Three weeks into the new year, health officials say hospital emergency rooms are "inundated" with influenza-associated illnesses - so much so that some crowded hospitals even had to divert ambulances elsewhere for a short time.

Official statistics show intensive care unit admissions in hospitals are way up compared to the same time in the 2015-16 season. With a heavy influx of flu-related admissions on top of those involving people with other illnesses, some suburban hospitals in the past few weeks reached their capacity for available beds.

Among the latest to be temporarily at capacity was Amita Health Alexian Brothers Medical Center in Elk Grove Village.

Across the state, the most recently available Illinois Department of Public Health data shows 1,032 hospital ICU admissions were logged in the third week of the peak flu season. That number compares to 89 in 2015-16.

ICU admissions

Christine Budzinsky, vice president and chief nursing officer for three of Amita Health's hospitals, said ambulances could not be accepted at Alexian Brothers from 5:15 p.m. Wednesday until 5:15 a.m. Thursday due to crowding. She said the emergency room remained open to other patients during the ambulance bypass status.

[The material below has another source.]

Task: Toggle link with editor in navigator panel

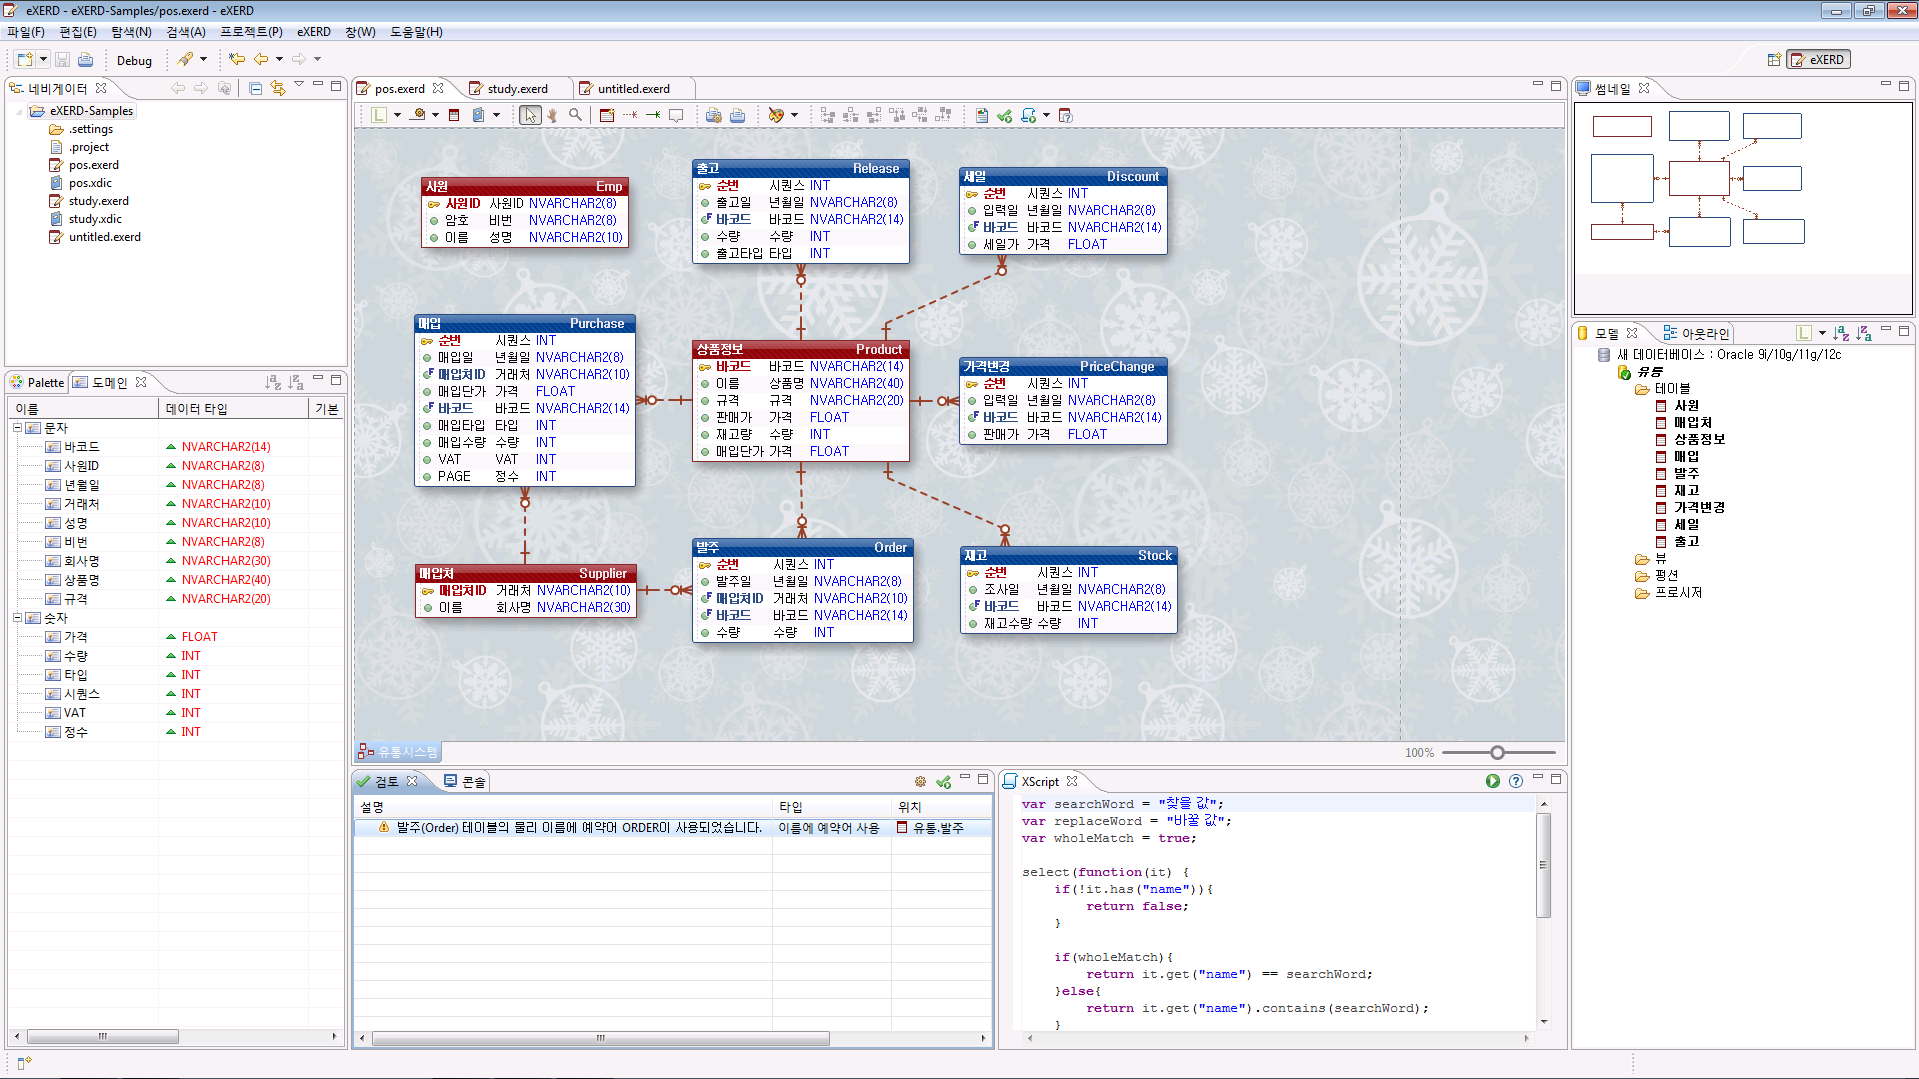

Under state law, a hospital must meet certain criteria and notify the department of public health about the bypass status, along with communicating it to emergency medical services crews that typically use the facility in question. All hospitals have been updating bed occupancy numbers in a department of public health database that health care professionals monitor.

"It's very fluid," Budzinsky said Friday. "But the state has asked us to do it every four hours. This particular region is really being inundated with flu patients."

Department of Public Health officials did not immediately have a list of hospitals that have needed to go on the ambulance bypass status.

In the case of the Alexian Brothers bypass, an ambulance from Schaumburg would have gone to St. Alexius Medical Center in Hoffman Estates, Budzinsky said. An Elk Grove Village ambulance would have traveled instead to Northwest Community Hospital in Arlington Heights or Elmhurst Hospital.

State law mandates the Department of Public Health to investigate the circumstances that caused a hospital in an EMS system to go on bypass status to determine whether the facility's decision was reasonable.